L'avenir de SeaFrance sera connu mercredi
Par Rémy Maucourt - Publié le
La compagnie de ferries attend le jugement du tribunal de commerce qui doit décider de son éventuelle liquidation.
Deux solutions de reprise existent pour sauver SeaFrance. La première offre associe Louis Dreyfus Armateurs (LDA) au groupe de ferries danois DFDS, un poids lourd du transport maritime. La seconde est un projet de Scop (Société coopérative et participative) présenté par la CFDT, syndicat majoritaire de l'entreprise.

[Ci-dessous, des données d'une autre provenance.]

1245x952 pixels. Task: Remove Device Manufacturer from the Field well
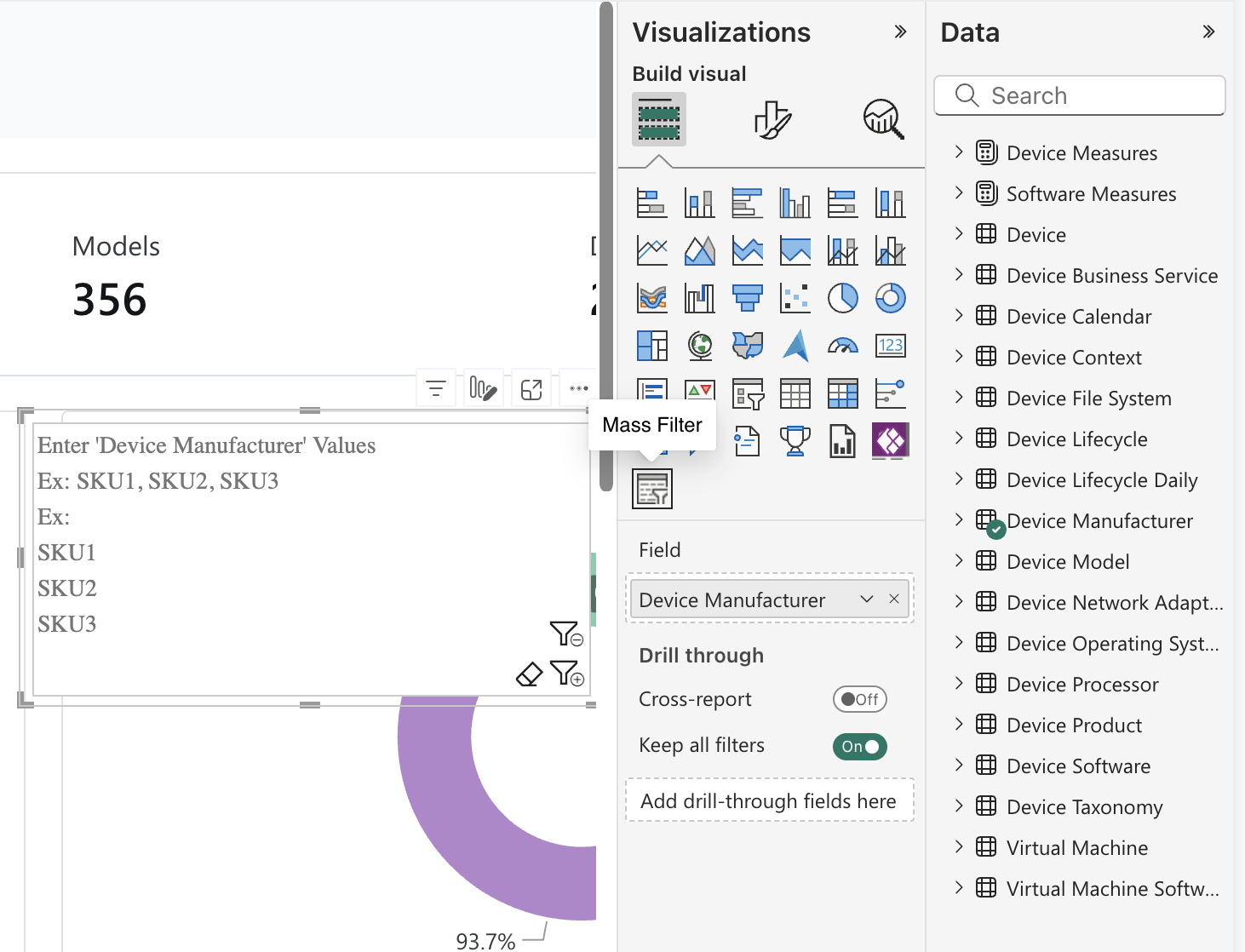pos(894,599)
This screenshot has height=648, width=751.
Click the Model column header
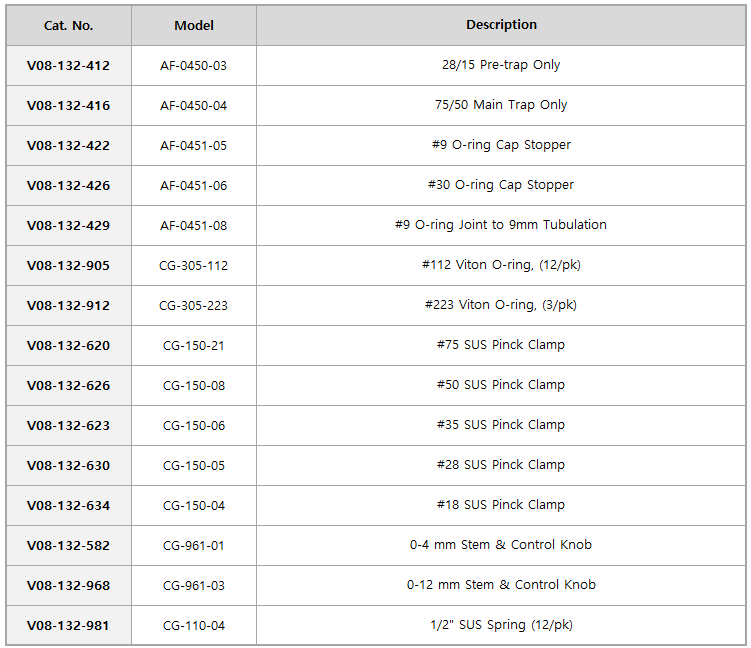tap(193, 25)
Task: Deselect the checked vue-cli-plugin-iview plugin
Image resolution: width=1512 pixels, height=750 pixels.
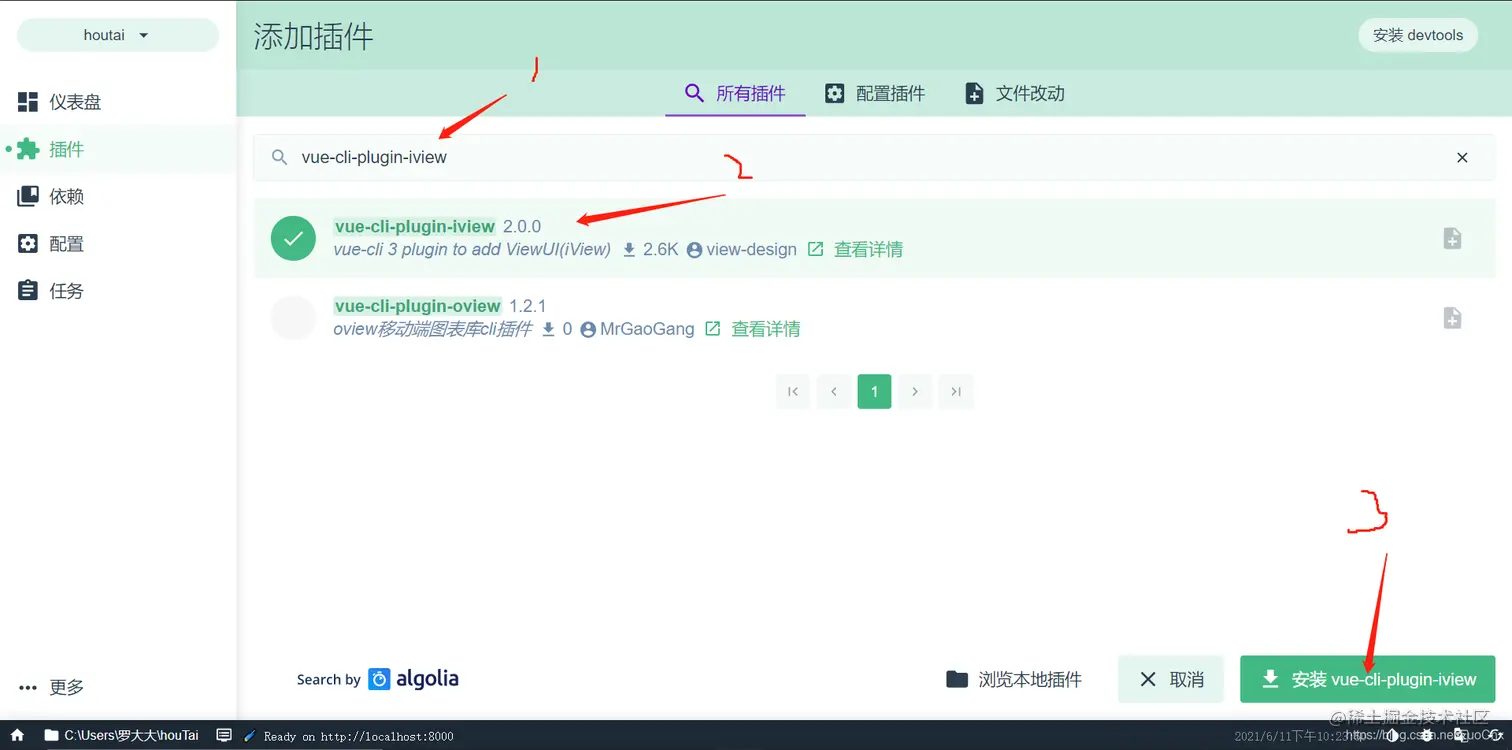Action: pos(293,238)
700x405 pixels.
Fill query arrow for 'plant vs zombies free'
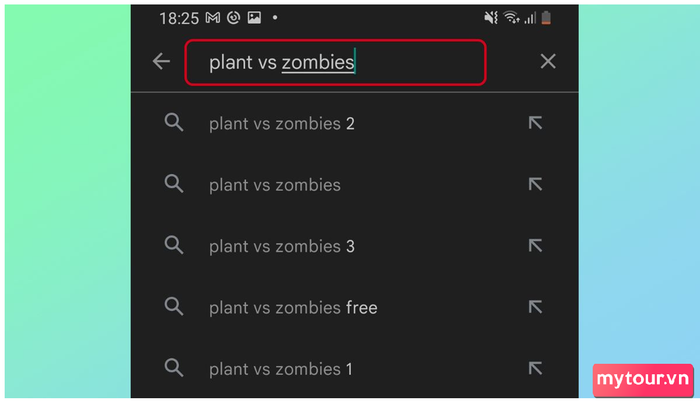pos(535,307)
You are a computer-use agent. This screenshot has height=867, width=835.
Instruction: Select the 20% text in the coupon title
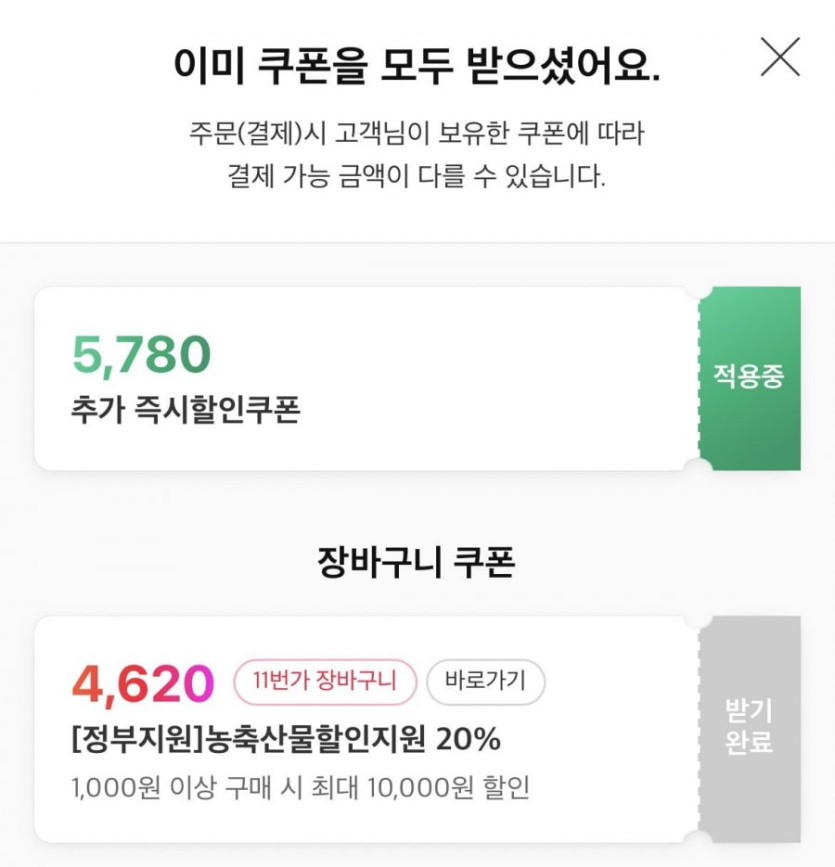click(x=467, y=740)
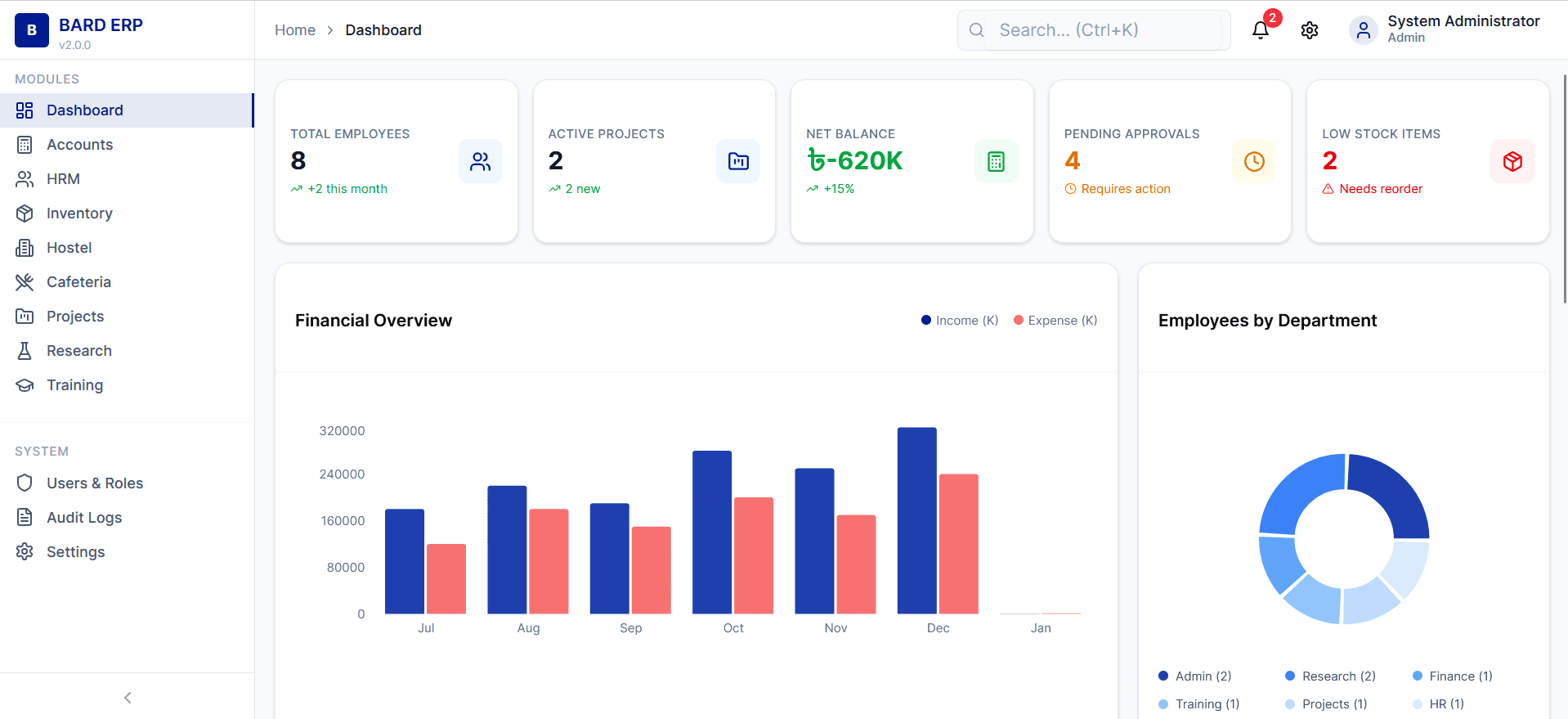This screenshot has width=1568, height=719.
Task: Click the BARD ERP logo
Action: 32,30
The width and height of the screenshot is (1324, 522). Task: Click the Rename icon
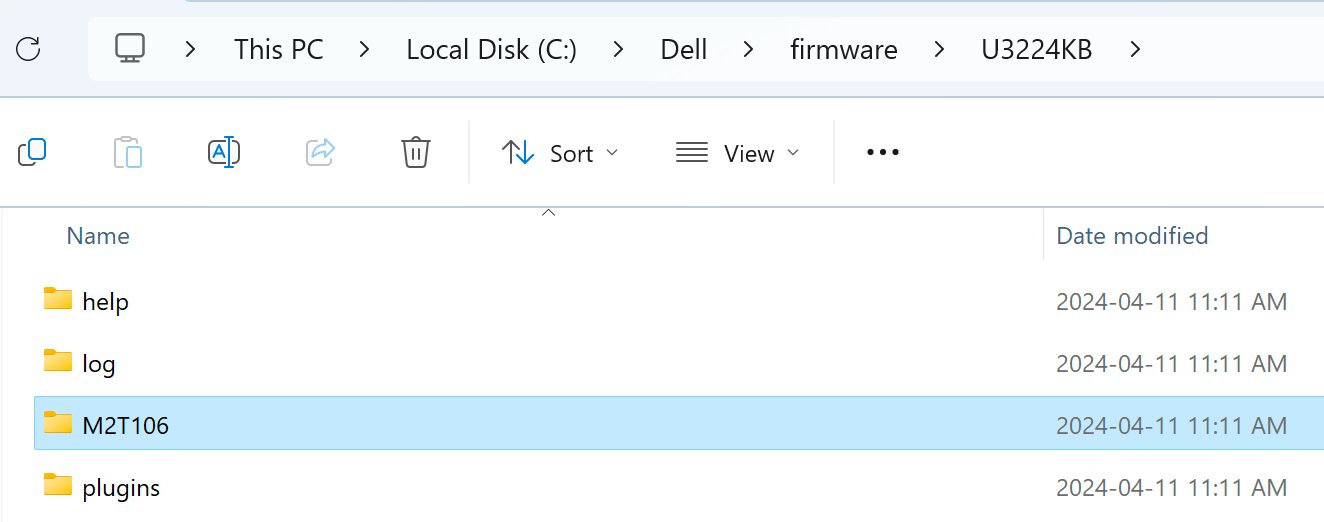pos(224,152)
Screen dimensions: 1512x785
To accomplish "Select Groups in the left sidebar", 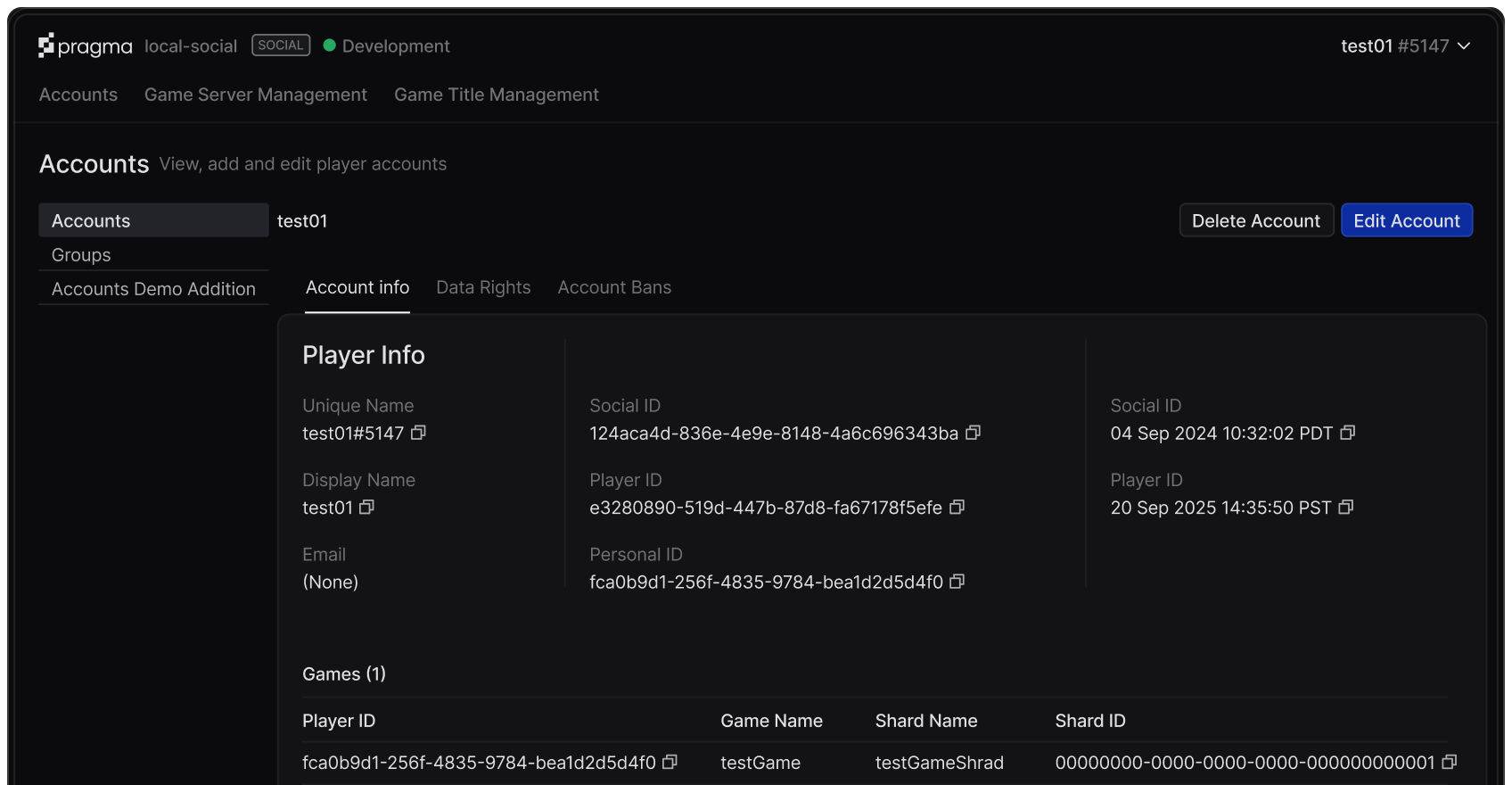I will (x=81, y=255).
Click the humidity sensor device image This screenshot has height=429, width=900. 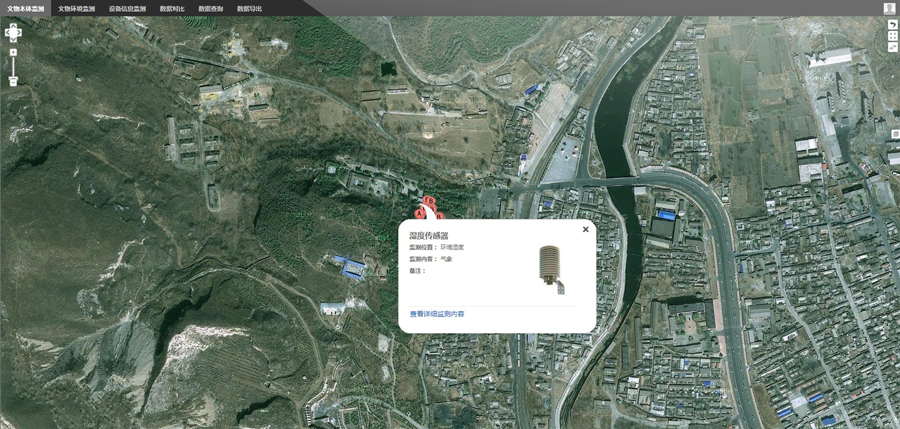click(551, 268)
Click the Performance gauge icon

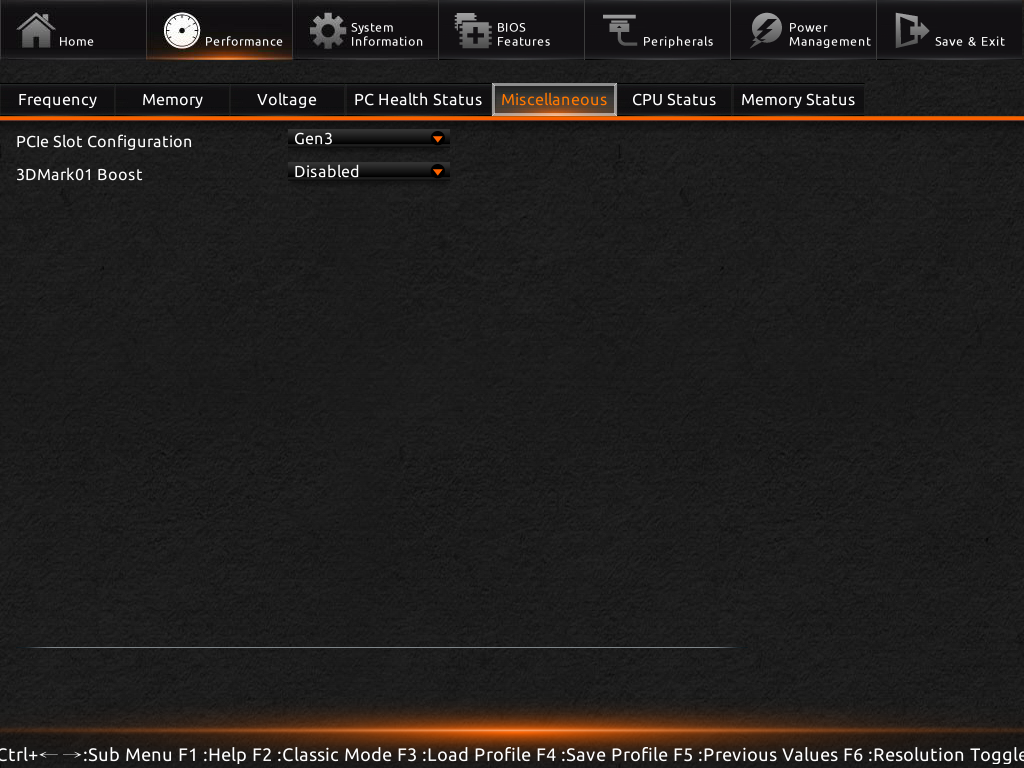tap(181, 31)
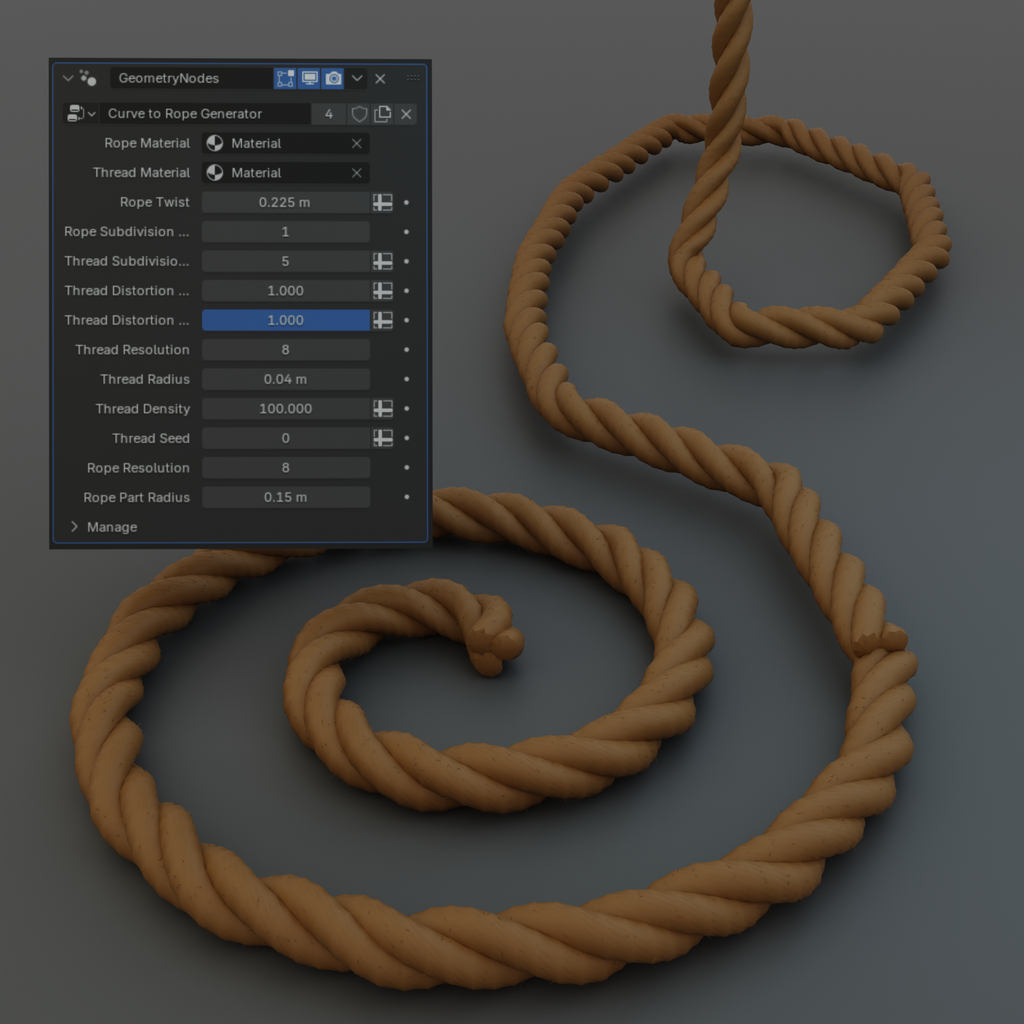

Le tribunal doit trancher. Seul le projet de Scop prévoit de conserver les 880 emplois en CDI de l'entreprise. Le projet de reprise franco-danois de Louis Dreyfus Armateurs (LDA) et DFDS prévoit, lui, d'en conserver 460.
"Je suis convaincu que nous sommes les seuls à pouvoir sauver SeaFrance", affirme le président de DFDS, Niels Smedegaard, estimant que la Scop "n'est pas viable". La CFDT considère quant à elle que le tribunal peut donner les moyens de ses ambitions au projet de Scop. "Le tribunal peut prononcer la liquidation avec poursuite de l'activité pendant un mois ou deux, ce qui permettrait à la Scop de finaliser le financement, en empruntant 20 à 25 millions d'euros gagés sur les navires", souligne Didier Cappelle, secrétaire général de la CFDT.
SeaFrance connaît de lourdes difficultés depuis plusieurs années. La SNCF, maison mère de la société, les impute à la concurrence féroce dans le secteur. L'ouverture du tunnel sous la Manche, il y a 17 ans, a exacerbé cette concurrence. Une première restructuration, qui s'est soldée par la suppression de 725 postes sur 1580, a été menée par la direction de SeaFrance depuis l'été 2010.